Segment Start: RECORDS FOR PROCESSING

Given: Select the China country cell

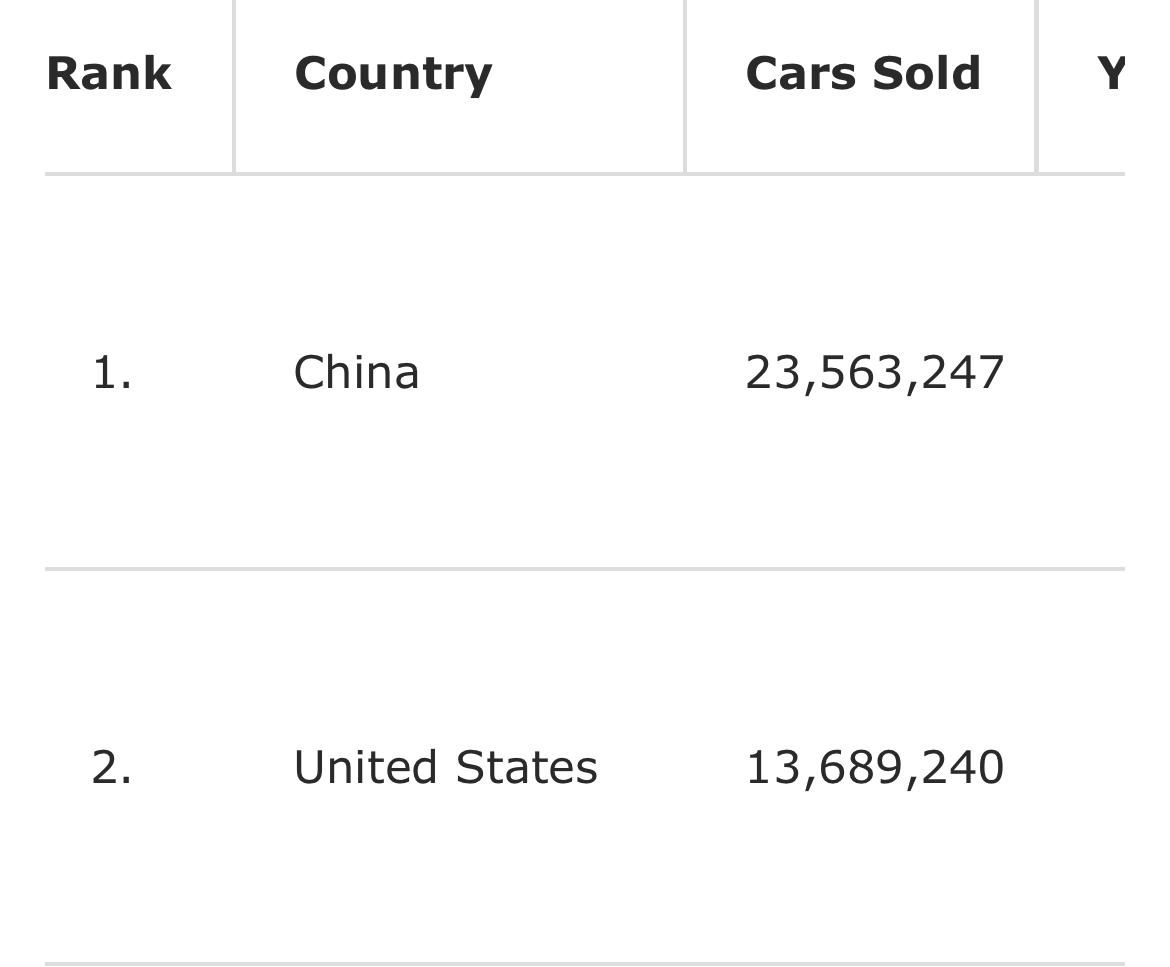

Segment End: RECORDS FOR PROCESSING
Segment Start: RECORDS FOR PROCESSING

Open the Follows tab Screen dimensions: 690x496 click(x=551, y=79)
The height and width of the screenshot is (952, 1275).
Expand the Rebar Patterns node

Segment End: RECORDS FOR PROCESSING
Segment Start: RECORDS FOR PROCESSING

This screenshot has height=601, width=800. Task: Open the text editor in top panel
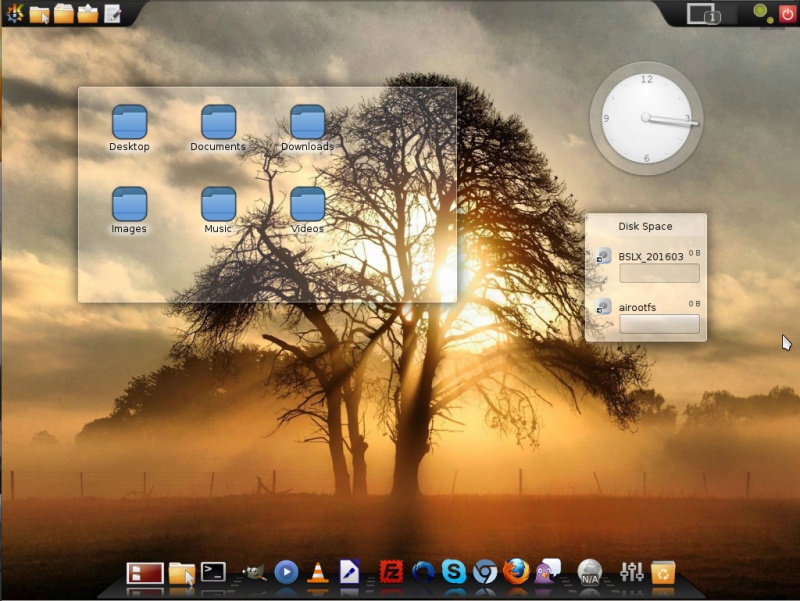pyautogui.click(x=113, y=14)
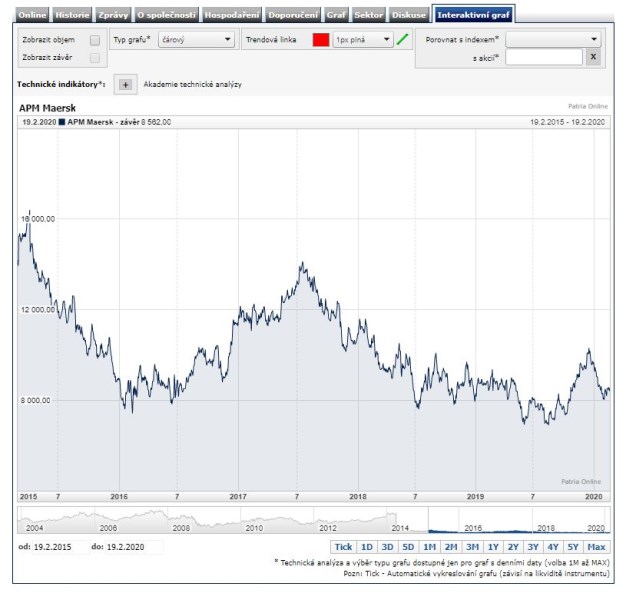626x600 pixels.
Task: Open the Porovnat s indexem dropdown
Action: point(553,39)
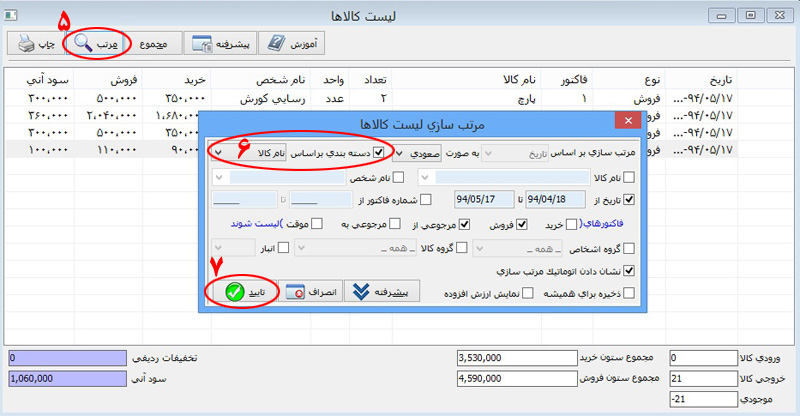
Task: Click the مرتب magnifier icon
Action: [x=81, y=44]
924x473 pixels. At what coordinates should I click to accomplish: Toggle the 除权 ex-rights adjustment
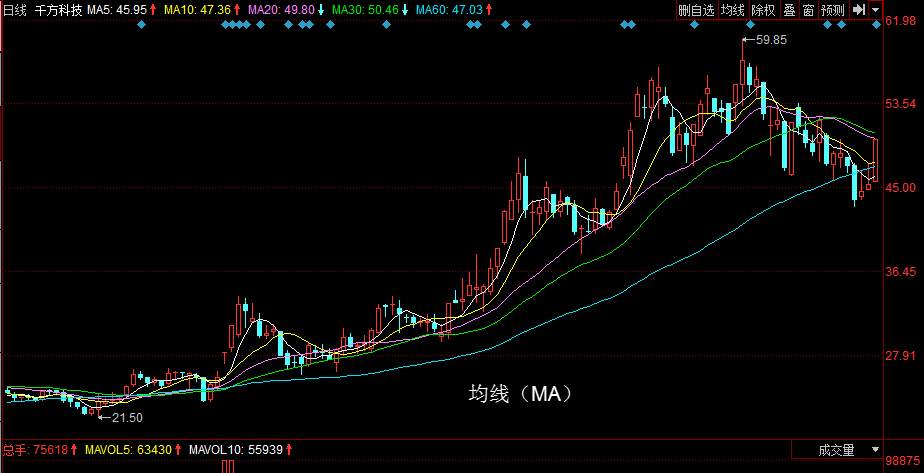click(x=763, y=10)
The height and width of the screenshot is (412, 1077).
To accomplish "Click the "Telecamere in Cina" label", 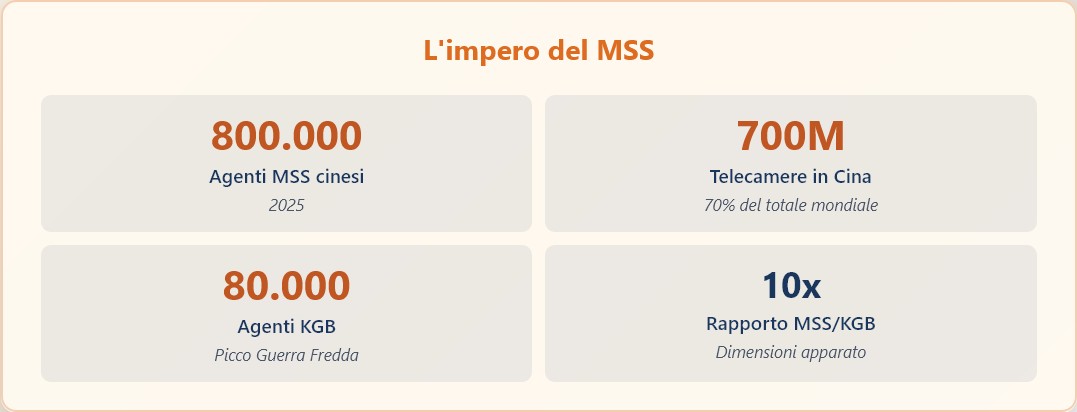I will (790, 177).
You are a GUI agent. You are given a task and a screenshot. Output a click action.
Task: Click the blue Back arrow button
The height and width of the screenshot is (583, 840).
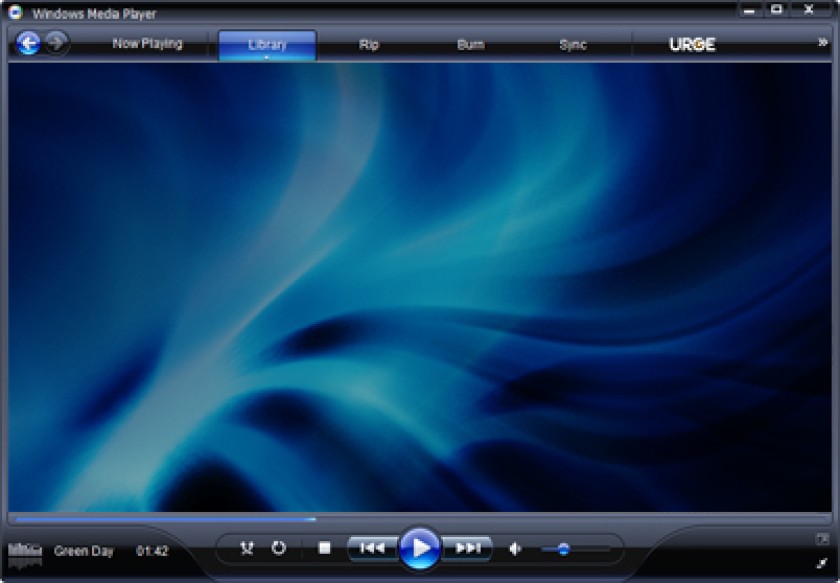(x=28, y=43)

Segment End: RECORDS FOR PROCESSING

▸ WORK ORDER: In the listing above, find the line with "Open the Follows" and the line with "Expand the Rebar Patterns node", then reproduce both and every line between them exactly.

▸ WRITTEN RESPONSE:
Open the Follows tab Screen dimensions: 690x496 click(x=551, y=79)
The height and width of the screenshot is (952, 1275).
Expand the Rebar Patterns node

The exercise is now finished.